### [What is expected]
Your task is to restate word for word the lines of the listing below that start at the one containing "You are a computer-use agent. 940x625 pixels." and run to the end; please add nothing.

### [Input data]
↓↓↓
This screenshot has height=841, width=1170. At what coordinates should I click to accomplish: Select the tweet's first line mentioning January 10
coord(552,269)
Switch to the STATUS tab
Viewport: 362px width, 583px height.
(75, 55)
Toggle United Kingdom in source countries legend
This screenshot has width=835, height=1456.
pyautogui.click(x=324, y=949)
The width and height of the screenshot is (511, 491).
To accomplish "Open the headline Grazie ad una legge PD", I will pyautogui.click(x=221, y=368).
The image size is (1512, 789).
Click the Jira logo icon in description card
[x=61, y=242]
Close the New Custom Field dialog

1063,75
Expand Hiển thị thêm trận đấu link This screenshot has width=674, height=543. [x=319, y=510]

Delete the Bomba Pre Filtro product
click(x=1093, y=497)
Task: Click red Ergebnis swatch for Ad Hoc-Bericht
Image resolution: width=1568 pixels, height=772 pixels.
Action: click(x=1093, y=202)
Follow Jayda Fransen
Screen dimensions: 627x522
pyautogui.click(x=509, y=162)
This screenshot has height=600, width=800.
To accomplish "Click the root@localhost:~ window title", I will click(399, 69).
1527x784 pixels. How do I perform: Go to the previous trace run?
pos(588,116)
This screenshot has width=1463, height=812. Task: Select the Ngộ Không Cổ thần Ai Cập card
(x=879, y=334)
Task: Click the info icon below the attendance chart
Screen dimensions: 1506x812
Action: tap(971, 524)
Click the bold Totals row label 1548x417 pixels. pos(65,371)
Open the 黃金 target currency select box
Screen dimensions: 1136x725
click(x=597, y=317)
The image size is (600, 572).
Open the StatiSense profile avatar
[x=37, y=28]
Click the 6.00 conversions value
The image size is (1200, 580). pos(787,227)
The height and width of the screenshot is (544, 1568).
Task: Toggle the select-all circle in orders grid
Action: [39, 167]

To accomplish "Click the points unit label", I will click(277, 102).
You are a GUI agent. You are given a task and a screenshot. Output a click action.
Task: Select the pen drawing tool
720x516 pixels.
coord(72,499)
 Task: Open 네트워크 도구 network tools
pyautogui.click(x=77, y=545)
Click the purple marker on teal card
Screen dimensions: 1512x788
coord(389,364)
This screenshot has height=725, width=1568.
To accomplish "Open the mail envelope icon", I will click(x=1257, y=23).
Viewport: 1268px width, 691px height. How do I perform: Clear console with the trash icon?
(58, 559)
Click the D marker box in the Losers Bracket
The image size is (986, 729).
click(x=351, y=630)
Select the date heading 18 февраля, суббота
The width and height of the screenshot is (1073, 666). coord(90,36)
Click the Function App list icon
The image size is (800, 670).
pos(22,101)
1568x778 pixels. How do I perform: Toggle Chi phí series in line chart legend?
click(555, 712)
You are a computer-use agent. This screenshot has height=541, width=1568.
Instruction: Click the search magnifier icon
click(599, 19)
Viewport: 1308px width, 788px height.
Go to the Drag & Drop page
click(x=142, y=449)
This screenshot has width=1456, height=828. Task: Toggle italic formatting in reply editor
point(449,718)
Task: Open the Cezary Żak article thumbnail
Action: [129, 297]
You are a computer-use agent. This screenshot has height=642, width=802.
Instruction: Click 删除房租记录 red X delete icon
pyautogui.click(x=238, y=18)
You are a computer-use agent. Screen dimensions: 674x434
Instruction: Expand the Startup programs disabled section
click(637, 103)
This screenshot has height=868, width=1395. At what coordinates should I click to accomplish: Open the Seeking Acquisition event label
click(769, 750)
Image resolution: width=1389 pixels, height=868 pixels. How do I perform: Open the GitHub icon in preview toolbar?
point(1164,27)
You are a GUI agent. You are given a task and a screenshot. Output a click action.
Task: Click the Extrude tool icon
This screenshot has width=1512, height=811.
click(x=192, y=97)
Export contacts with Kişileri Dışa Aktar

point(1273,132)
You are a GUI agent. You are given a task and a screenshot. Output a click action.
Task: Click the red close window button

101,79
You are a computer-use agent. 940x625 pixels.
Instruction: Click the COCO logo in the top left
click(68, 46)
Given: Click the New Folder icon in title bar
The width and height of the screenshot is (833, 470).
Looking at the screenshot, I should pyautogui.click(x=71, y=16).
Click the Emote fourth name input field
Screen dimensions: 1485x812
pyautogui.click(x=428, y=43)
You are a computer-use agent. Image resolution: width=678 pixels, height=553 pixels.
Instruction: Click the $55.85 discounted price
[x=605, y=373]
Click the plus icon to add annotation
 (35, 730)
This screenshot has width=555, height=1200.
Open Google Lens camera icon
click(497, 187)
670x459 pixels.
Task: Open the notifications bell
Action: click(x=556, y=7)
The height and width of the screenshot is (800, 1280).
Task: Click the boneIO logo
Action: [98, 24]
↑↑↑
### [Output for this exercise]
You are a computer-use agent. 940x625 pixels.
Instruction: Click the COCO logo in the top left
click(68, 46)
Given: Click the New Folder icon in title bar
The width and height of the screenshot is (833, 470).
Looking at the screenshot, I should pyautogui.click(x=71, y=16).
Click the Emote fourth name input field
Screen dimensions: 1485x812
pyautogui.click(x=428, y=43)
You are a computer-use agent. Image resolution: width=678 pixels, height=553 pixels.
Instruction: Click the $55.85 discounted price
[x=605, y=373]
Click the plus icon to add annotation
 (35, 730)
This screenshot has width=555, height=1200.
Open Google Lens camera icon
click(497, 187)
670x459 pixels.
Task: Open the notifications bell
Action: click(x=556, y=7)
The height and width of the screenshot is (800, 1280).
Task: Click the boneIO logo
Action: [98, 24]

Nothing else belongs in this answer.